Mimpi Sejahtera Nelayan Pulau Sapudi Butuh Perhatian Pemerintah Daerah

2 Min Read
Mimpi Sejahtera Nelayan Pulau Sapudi Butuh Perhatian Pemerintah Daerah

SUMENEP, suararakyat.id – Nelayan Pulau Sapudi, mengeluh terkait minimnya pendampingan dan edukasi dari Pemerintah Daerah dalam hal peningkatan produktivitas sektor perikanan.

Salah seorang nelayan A. Asisi menyoroti permasalahan utama yang menjadi keluhan para nelayan tidak adanya penggunakan teknologi modern pendeteksi ikan saat ini para nelayan tetap menggunakan cara tradisional pencarian ikan.

Ia pun menyebut, tidak adanya sarana pengawetan ikan sehingga para nelayan tetap menggunakan fasilitas penyimpanan dan produksi es yang tidak memadai.

“Hingga saat ini, para nelayan masih harus membeli es dari daerah Jawa dengan harga lebih murah, lantaran fasilitas penyimpanan dan produksi es di Pulau Sapudi belum memadai,” ungkapnya pada Senin (3/1/2025).

Kondisi ini dinilai menyulitkan mereka dalam menjaga kesegaran hasil tangkapan sebelum sampai ke pasar.

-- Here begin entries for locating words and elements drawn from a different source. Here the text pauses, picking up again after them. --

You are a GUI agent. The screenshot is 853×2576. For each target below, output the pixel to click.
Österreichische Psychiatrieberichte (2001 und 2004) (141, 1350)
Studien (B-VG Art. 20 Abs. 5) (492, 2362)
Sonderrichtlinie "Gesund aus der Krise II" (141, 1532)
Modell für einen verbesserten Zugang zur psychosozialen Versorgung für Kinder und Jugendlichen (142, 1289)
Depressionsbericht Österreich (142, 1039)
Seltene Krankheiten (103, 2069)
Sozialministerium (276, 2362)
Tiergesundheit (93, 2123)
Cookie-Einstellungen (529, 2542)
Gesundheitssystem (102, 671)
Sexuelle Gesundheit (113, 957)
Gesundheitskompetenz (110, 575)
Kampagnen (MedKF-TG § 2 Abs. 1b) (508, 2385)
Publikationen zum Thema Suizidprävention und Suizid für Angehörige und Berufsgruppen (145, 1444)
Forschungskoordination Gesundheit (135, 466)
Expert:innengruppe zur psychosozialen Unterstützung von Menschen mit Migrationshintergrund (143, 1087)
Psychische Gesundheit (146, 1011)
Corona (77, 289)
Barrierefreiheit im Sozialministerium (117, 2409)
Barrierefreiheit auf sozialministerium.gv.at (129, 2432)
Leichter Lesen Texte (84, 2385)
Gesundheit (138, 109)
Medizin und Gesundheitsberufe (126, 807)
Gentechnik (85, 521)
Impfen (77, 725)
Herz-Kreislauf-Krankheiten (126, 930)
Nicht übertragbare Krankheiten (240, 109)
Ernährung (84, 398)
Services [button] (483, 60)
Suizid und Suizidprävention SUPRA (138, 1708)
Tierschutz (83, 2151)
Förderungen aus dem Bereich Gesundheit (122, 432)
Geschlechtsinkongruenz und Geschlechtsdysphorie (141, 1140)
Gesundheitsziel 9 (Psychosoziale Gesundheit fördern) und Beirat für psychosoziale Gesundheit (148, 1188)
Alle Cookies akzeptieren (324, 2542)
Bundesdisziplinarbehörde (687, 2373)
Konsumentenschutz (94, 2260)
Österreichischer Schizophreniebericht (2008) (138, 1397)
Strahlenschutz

Bahkan tidak jarang ikan menjadi rusak gara-gara faktor kekurangan es.

Dari sisi pemasaran, meskipun nelayan dan pengepul ikan telah memiliki jaringan distribusi ke pabrik-pabrik yang menguntungkan, mereka berharap adanya dukungan lebih lanjut dari pemerintah dalam bentuk rekomendasi pasar yang lebih strategis.

Namun, yang paling disayangkan oleh nelayan adalah bantuan perahu kecil berukuran 9 meter yang diberikan oleh Dinas Perikanan. Bantuan yang diharapkan dapat mendukung aktivitas melaut justru dinilai tidak sesuai dengan kebutuhan mereka.

“Perahu tersebut hanya dapat digunakan di perairan dangkal dan tidak mampu menjangkau area tangkapan utama di tengah laut,”ujar A. Azizi

Akibatnya, perahu yang dialokasikan melalui APBD Perubahan 2023 dengan nilai anggaran sebesar Rp 335.637.820 itu kini tidak jelas keberadaannya dan tak begitu termanfaatkan oleh nelayan yang berada di Pulau Sapudi.

Abdul Ghani, seorang pengamat anggaran menilai, kebijakan belanja pemerintah daerah kerap tidak mempertimbangkan efektivitas dan kebutuhan riil di lapangan.

“Sering kali, anggaran digunakan untuk pengadaan barang yang sekilas tampak relevan, tetapi tidak benar-benar memberikan manfaat bagi penerima bantuan. Akhirnya, belanja daerah menjadi mubazir,” ujarnya.